В тот день, когда ученые предложили заменить известь цементом, все строители мира считали, что наступил новый век строительной техники. Действительно, цемент склеивал песок и гравий или щебень в прочную массу. В сравнительно короткий срок превращал эту массу в не менее прочный искусственный камень. Словом, мы вступили в век железобетона, так как именно цемент дал возможность создавать прочные железобетонные конструкции. А какую роль сыграли железобетонные конструкции во всей мировой цивилизации, Рюютель, конечно, знал…

Он знал и то, что количество цемента определяет мощь и потенциальные возможности каждого государства. Цемент, а стало быть, и железобетон люди поставили рядом со сталью, чугуном, нефтью и электроэнергией. Цемент и железобетон вошли в арсенал волшебных сил тяжелой индустрии, без которой не может развиваться ни одно современное государство. Короче говоря, цемент стал знаменем технической мощи.

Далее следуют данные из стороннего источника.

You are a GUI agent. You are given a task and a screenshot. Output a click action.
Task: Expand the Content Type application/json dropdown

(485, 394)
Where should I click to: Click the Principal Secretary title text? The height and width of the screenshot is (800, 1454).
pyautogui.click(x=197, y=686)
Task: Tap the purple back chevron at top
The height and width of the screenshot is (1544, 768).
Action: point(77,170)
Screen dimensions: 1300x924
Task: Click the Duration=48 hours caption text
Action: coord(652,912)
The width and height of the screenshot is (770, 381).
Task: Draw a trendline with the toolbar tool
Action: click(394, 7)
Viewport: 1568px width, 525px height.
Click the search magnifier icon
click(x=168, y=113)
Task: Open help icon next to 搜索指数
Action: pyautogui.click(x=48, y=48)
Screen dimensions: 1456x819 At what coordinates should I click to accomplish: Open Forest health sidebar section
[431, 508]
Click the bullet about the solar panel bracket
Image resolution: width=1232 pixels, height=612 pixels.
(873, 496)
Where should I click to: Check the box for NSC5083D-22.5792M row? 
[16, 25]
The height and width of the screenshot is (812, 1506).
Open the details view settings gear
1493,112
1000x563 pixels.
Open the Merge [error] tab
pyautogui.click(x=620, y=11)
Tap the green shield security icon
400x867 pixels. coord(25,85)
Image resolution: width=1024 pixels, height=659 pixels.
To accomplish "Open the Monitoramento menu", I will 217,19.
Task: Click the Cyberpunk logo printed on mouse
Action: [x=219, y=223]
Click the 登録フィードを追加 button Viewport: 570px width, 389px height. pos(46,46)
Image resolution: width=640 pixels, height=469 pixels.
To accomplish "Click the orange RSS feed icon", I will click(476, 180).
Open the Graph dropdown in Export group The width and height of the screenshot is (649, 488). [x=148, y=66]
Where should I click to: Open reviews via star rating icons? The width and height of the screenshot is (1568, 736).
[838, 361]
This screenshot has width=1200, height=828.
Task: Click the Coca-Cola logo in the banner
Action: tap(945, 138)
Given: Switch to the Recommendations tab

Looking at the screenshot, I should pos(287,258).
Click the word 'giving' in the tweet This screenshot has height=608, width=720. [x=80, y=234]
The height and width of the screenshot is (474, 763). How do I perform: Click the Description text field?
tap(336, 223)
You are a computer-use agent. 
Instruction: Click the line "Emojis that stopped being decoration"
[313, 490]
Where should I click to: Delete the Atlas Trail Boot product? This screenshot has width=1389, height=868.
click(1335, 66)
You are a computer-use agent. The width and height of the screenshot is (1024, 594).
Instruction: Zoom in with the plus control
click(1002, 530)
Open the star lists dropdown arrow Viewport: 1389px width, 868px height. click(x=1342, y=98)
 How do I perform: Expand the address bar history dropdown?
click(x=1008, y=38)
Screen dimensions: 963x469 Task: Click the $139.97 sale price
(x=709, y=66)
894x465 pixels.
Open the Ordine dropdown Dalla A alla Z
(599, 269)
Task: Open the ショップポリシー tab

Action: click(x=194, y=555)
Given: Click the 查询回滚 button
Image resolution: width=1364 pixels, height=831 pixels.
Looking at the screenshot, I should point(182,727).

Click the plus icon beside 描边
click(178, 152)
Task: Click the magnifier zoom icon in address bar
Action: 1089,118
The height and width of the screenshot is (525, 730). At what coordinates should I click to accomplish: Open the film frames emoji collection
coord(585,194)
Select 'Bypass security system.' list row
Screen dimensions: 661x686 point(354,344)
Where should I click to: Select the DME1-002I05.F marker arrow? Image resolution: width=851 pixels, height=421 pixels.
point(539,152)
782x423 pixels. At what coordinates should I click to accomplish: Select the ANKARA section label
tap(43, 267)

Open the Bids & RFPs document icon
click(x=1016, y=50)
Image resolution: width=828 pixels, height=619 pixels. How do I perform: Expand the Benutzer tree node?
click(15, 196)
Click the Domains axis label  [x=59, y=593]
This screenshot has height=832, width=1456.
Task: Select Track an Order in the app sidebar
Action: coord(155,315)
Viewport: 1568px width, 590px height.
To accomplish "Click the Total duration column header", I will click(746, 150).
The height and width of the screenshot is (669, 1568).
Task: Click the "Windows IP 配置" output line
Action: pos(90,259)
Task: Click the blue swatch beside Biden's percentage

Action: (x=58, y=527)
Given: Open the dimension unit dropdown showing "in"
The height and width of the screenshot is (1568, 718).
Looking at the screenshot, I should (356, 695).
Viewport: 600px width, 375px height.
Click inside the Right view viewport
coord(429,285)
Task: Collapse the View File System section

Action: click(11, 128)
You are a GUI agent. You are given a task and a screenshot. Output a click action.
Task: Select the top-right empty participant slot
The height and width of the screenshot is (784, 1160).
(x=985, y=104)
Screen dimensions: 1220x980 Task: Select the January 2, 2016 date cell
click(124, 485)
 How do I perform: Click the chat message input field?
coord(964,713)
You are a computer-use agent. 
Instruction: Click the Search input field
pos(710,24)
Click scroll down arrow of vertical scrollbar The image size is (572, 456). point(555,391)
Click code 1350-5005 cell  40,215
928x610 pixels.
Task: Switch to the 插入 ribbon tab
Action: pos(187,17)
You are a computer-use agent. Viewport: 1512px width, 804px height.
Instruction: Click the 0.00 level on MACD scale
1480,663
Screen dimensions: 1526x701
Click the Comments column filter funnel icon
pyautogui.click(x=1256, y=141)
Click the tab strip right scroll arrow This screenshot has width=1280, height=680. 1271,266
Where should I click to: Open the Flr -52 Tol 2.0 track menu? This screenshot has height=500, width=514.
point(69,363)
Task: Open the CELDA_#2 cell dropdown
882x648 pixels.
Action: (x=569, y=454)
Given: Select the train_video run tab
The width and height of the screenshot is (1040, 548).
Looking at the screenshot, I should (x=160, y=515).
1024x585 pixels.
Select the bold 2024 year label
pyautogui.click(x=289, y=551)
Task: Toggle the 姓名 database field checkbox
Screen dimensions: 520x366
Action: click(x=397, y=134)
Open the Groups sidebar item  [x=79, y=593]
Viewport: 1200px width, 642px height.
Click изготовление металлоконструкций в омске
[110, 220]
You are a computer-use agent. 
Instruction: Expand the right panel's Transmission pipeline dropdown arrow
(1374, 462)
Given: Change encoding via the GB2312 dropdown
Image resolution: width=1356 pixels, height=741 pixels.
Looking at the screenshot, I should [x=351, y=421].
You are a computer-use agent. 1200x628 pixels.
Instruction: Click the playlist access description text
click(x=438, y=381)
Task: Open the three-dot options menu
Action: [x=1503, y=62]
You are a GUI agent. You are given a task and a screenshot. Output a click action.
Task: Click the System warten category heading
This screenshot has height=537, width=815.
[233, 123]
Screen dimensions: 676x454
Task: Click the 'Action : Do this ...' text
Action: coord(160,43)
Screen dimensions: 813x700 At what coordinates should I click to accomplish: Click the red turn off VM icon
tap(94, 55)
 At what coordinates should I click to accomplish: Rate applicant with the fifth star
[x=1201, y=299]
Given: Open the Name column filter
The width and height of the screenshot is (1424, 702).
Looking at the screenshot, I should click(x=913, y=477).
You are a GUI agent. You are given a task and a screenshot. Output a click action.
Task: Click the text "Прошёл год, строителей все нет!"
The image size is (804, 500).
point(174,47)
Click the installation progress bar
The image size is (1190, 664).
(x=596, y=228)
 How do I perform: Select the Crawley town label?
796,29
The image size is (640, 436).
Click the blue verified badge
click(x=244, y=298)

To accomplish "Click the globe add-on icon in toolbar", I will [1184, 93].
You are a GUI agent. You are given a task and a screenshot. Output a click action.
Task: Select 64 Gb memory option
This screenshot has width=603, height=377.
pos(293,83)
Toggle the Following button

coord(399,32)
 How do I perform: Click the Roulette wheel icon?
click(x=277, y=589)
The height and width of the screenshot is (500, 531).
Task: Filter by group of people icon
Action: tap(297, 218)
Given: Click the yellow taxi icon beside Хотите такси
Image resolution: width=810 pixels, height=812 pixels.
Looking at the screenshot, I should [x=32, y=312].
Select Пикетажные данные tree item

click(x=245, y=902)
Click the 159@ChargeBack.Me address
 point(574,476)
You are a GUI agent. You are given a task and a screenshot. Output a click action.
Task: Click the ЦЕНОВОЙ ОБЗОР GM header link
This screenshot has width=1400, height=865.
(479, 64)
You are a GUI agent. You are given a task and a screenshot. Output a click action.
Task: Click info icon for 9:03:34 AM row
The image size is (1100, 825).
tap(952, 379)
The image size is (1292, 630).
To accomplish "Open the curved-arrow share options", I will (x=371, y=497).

— Так вот, — усмехнулся Хинт, — теперь я хочу доказать, что цемент нам не нужен.

Рюютель посмотрел на Хинта долгим взглядом, как бы пытаясь понять по его усталым глазам — серьезно ли говорит об этом его новый друг.

— То есть как не нужен? — спросил он.

— Очень просто. Не нужен, и все. Но надо прежде всего создать аппарат, с помощью которого могли бы разбивать песчинки, освобождать их из плена, сдирать с них пленку. Словом, вернуть им первозданный вид и первозданные силы.

— Вы уже пробовали это делать? — спросил Рюютель.

— Да, конечно.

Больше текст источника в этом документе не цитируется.